5.魔王を誘惑してはいけません─5
「そうなのぉ?そうなのねぇっ?わっちが蒼真にだけ見せれば良いのに、他の魔族に見せるからダメなのねぇ!?」
急にミカエラが張り切り出す。拳を両手に作り、何故だか燃えていた。
「いや、別に俺じゃなくて良いから。」
「わっちはあの時から、蒼真にこの身体を渡したも同然だものぉ。好きに使っても良いわぁ!」
慌てる俺に構う事なく、ミカエラは突然身に纏った衣類を破り捨てる。目の前に顕になる二つのマシュマロ。
その瞬間、俺の脳ミソが爆発──いや、ショートした。
「ミカエラ。それ以上はダメ。魔王様が見たくないって。」
半ば意識を飛ばして口から煙が出そうな俺の耳に、辛うじて高めの声音が前方から聞こえた。
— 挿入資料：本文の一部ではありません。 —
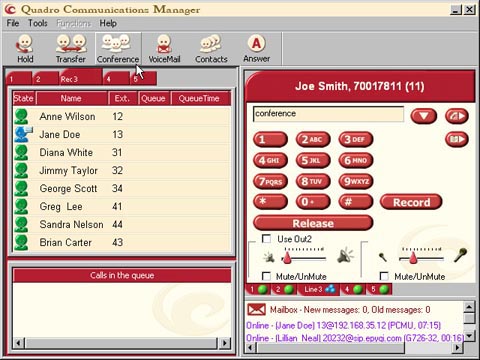The width and height of the screenshot is (480, 360).
Task: Click the Transfer toolbar icon
Action: click(71, 49)
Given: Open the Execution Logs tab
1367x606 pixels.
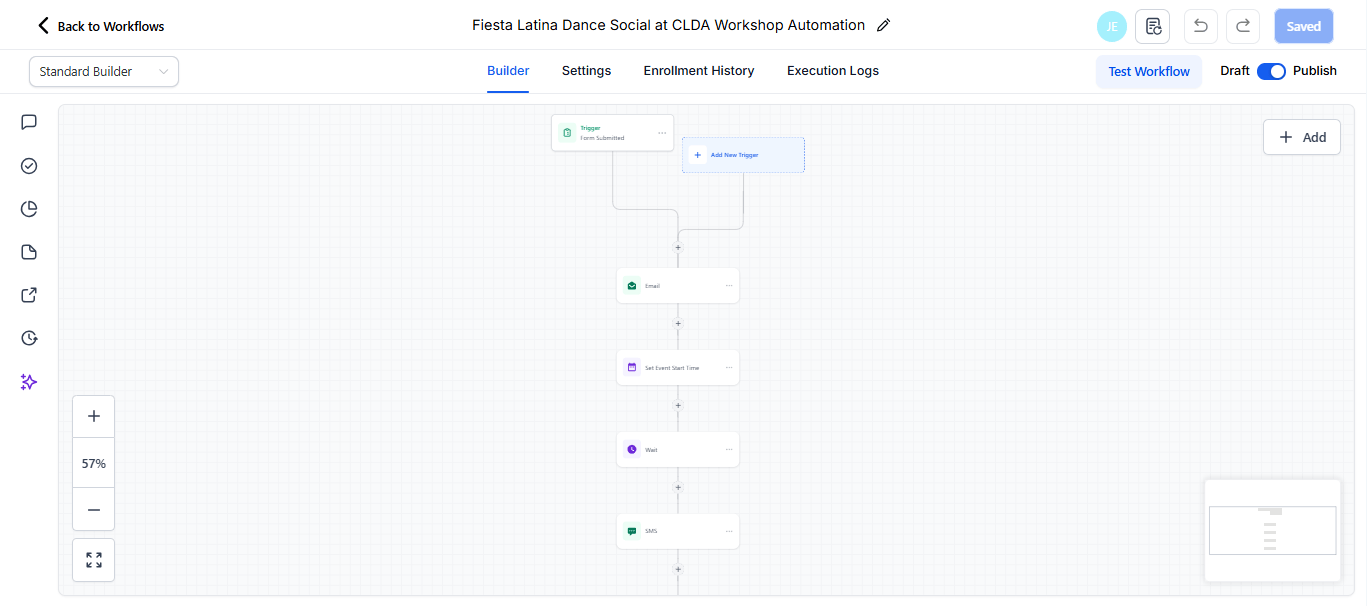Looking at the screenshot, I should point(833,71).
そして更に、フラりとソファーに倒れ込みそうになる身体を支える大きな肉体を背後に感じた。
「いい加減になさい、ミカエラ。魔王様が御求めにならない限り、強引に迫る事は禁止した筈です。」
続けて冷たく言い放たれた言葉に、アルフォシーナとダミアンだと僅かに残る意識が判断している。
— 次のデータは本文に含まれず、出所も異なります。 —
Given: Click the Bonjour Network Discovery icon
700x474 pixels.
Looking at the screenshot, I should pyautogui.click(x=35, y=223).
「だってぇ。わっちは蒼真の受け皿なのにぃ、指一本たりとも触れてくれないんだものぉ。」
「だから魔王様が望んでいないって言ってるでしょっ。」
「そうです。アルフォシーナの言うように、魔王様は魔力の発散を求めておられないのです。それを強引に奪うのは強奪。反逆に値すると判断しますが?」
自ら破り捨てた衣類をアルフォシーナが現れた途端に元通りにしたミカエラは、それでも反逆と言うダミアンの言葉に口をつぐんだ。
「そんなつもりは…ないのよぉ?」
「思惑などは関係ありません。事実のみが証拠です。」
「ミカエラも一度、その脂肪の塊に押し潰されてみたら良いんだっ。あ、あたしにないからじゃないんだからねっ。」
恐れを見せ始めたミカエラに、更にダミアンが言い募る。
そしてアルフォシーナからは、微妙に論点のズレた文句が続けられた。
「何よぉ。ダミアンちゃんもアルフォシーナちゃんも、蒼真といっぱいお話してるからそう言う事を言うのよぉっ。」
二人から同時に責められ、ミカエラが泣き言を漏らす。
「…っ。だから、次はミカエラの番だって言ったろ。」
俺は三人のやり取りを何処か遠くに聞きつつ、漸く身体を預けていたダミアンから復活した。
目頭を押さえているのは泣けてきた訳ではなく、鼻血が出そうな俺の痩せ我慢でもある。
頑張れ、俺の鼻。ここで噴水流血なんて、一生の恥だぞっ。
な、ナマで裸体を見たのが初めてだったのは認めるが──い、一瞬だったし。そ、それにあの程度は雑誌やネットで○◇※▽□。
待て待て待て、俺。恥の上塗りしてどうする。